PinkBuffalo · 19/03/2023 18:23

I currently pay £320 a month on 1.8% interest
hav w just had to fix at 4.13% for next 5 years and payments gone up to roughly £400 a month

polka6 · 19/03/2023 18:23

Sorry if I didn't make much sense.

I pay about £1000 a month (£1020 to be exact). So each month I am paying out of my current account 1020. But my total mortgage loan amount is not going down by 1020. The debit interest is around £450 (but seems to vary whereas my mortgage payments are always 1020). So my total loan amount is going down by 1020-450 = 570. Is this right?

OP posts:
bellsandwhistles333 · 19/03/2023 18:25

£613.13 per month £200 interest

Starseeed · 19/03/2023 18:30

Yes OP that sounds right, because you’re not just paying back your loan, you’re paying back all the interest on top of the loan too.

As your term goes on, you’ll start paying back more loan and less interest as a pp said.

NoSquirrels · 19/03/2023 18:31

It’s been explained really well up the thread.

You always pay a fixed amount. (£1020)
Each time you pay that, a proportion is interest and the rest is coming off the debt owed (capital)

So if in the first month you pay £450 interest, and £570 capital, the next month your interest will be a tiny bit lower, because you paid off £570 last month. So this month, say, you’ll only pay £449 in interest. And so on.

You pay more interest in the first years of a mortgage than in later years.

It’s best not to dwell on it, TBH!

PeekAtYou · 19/03/2023 18:33

The amount that you pay off increases as you go along because the interest is a percentage of the total remaining and there will be less in year 10 than year 1.

Oblomov23 · 19/03/2023 18:36

£1000 payment.
£128.07 interest.

polka6 · 19/03/2023 18:38

Thanks everyone. The power of the internet!

OP posts:
polka6 · 19/03/2023 18:47

..but I think I should overpay by 10% to reduce the interest charges faster, right? If so, can this 10% be done in a lumpsum for the whole year or needs to be done actively each month?

OP posts:
Starseeed · 19/03/2023 18:53

You need to check with your mortgage provider (or read your paperwork!) but usually you can pay off 10% of the outstanding balance in each calendar year, whether it’s a lump sum or regular payments.

You’ll need to contact them to get their bank details and check what reference you need to put on the payment so they can match it to your policy.

ContadoraExplorer · 19/03/2023 19:14

polka6 · 19/03/2023 18:47

..but I think I should overpay by 10% to reduce the interest charges faster, right? If so, can this 10% be done in a lumpsum for the whole year or needs to be done actively each month?

You can do either but interest is calculated on a daily basis so if you paid a lump sum now, it would be better than paying a monthly amount of the same value because if would reduce your capital now,and thereby the amount your interest is calculated on. Conversely, if you don't have a lump sum now, you're better to pay off each month rather than save it all up over the year then pay a lump sum at the end as you will slowly reduce the capital and therefore the interest you pay.
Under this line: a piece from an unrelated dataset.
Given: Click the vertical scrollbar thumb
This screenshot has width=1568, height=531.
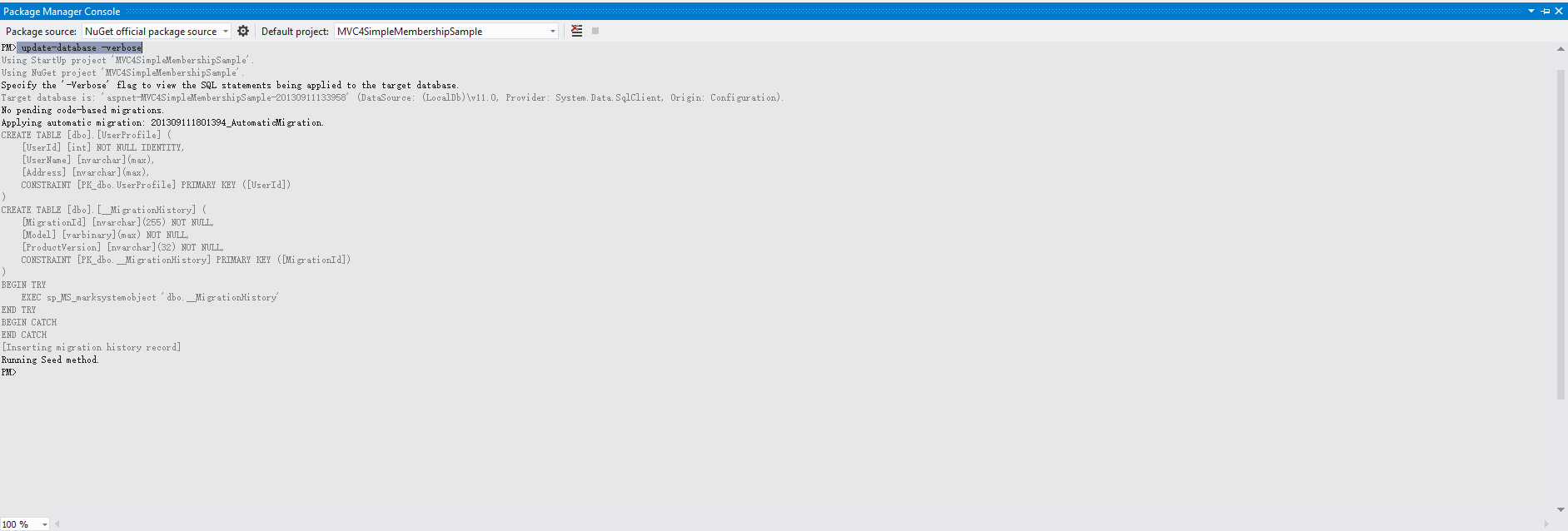Looking at the screenshot, I should [1561, 233].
There are calculator you can use to work out how much you'll save/how much time you'll cut off your loan, online.

NoSquirrels · 19/03/2023 19:26

polka6 · 19/03/2023 18:47

..but I think I should overpay by 10% to reduce the interest charges faster, right? If so, can this 10% be done in a lumpsum for the whole year or needs to be done actively each month?

Depends on the T&Cs of your mortgage.